▶ **Task to carry out**: Search the data for "will". Each line containing it is to be copied.

▶ **Data for review**:
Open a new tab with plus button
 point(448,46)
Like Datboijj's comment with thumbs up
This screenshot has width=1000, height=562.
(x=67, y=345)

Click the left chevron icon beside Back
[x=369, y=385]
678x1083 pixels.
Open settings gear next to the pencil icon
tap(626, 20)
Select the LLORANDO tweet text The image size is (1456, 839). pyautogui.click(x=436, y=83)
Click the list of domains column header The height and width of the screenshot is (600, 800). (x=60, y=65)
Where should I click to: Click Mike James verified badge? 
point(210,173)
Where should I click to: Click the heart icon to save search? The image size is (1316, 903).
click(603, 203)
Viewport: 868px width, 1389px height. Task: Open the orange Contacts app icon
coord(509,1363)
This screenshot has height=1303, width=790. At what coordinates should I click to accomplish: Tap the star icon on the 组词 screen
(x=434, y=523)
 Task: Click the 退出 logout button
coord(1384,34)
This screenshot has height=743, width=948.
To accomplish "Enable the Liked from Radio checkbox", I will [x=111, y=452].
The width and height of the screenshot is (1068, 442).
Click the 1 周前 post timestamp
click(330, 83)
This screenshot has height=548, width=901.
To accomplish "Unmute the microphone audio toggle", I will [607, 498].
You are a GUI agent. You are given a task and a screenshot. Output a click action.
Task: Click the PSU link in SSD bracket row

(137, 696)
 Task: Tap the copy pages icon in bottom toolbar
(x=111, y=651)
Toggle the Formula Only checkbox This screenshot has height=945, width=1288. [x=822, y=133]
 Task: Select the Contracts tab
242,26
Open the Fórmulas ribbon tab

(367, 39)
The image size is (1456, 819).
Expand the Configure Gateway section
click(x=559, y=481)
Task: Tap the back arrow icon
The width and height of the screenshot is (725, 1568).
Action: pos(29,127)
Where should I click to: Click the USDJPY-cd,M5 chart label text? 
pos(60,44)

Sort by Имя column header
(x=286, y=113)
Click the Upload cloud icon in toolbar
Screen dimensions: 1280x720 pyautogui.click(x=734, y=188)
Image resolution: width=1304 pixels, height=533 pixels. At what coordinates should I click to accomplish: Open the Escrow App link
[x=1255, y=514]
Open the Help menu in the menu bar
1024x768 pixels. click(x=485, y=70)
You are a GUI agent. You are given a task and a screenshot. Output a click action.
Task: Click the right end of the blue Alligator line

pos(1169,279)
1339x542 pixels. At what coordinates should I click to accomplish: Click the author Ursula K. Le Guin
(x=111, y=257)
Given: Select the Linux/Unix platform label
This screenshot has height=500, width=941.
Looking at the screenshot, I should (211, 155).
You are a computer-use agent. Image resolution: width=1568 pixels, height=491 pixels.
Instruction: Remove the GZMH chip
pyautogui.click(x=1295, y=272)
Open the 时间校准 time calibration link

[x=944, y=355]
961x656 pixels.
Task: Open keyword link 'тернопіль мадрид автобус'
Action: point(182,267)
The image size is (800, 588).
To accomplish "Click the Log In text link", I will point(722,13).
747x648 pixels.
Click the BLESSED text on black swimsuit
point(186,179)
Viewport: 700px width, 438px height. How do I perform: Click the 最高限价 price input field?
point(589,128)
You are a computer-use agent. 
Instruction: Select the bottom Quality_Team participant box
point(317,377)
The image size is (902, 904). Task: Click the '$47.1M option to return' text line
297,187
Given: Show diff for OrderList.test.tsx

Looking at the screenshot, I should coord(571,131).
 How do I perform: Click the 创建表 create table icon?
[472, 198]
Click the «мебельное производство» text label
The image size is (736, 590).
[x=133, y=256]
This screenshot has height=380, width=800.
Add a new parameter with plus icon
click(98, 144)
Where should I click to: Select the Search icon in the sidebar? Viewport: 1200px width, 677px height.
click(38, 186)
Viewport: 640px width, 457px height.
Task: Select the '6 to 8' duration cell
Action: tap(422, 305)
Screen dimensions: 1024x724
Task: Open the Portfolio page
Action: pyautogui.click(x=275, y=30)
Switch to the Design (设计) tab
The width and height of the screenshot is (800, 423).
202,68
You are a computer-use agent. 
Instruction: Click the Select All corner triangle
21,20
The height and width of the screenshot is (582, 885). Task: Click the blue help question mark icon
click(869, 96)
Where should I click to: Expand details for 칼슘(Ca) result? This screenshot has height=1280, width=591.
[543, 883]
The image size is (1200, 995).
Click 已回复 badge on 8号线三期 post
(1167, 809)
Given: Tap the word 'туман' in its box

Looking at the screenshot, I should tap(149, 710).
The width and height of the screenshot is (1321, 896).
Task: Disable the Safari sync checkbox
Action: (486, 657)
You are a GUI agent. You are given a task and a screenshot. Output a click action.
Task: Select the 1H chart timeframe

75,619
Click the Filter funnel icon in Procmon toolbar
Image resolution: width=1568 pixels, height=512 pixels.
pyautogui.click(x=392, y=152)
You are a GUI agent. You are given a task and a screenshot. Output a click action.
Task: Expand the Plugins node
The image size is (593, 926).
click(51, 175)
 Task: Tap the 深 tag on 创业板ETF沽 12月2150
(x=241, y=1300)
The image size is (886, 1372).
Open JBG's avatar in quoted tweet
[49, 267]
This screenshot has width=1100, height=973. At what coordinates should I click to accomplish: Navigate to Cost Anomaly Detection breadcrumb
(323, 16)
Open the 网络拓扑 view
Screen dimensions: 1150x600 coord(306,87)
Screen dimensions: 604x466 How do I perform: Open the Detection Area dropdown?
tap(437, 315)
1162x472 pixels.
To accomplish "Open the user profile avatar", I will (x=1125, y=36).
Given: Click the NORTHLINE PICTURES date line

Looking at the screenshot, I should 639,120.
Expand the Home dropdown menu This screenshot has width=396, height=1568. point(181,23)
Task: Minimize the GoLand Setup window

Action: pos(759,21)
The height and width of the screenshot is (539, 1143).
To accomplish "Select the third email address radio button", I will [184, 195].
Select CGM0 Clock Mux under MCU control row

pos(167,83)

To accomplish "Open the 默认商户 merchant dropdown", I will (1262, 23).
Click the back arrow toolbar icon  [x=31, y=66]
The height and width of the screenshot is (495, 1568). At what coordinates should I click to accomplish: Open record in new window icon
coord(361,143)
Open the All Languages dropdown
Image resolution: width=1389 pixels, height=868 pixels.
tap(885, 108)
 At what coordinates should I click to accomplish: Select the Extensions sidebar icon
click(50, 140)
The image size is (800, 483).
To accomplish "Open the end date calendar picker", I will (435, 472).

▶ **Task output**:
To accomplish "Enable the Liked from Radio checkbox", I will [x=111, y=452].
To accomplish "Unmute the microphone audio toggle", I will [607, 498].
To accomplish "Click the Log In text link", I will point(722,13).
To accomplish "Open the user profile avatar", I will (x=1125, y=36).
To accomplish "Select the third email address radio button", I will [184, 195].
To accomplish "Open the 默认商户 merchant dropdown", I will (1262, 23).
To accomplish "Open the end date calendar picker", I will (435, 472).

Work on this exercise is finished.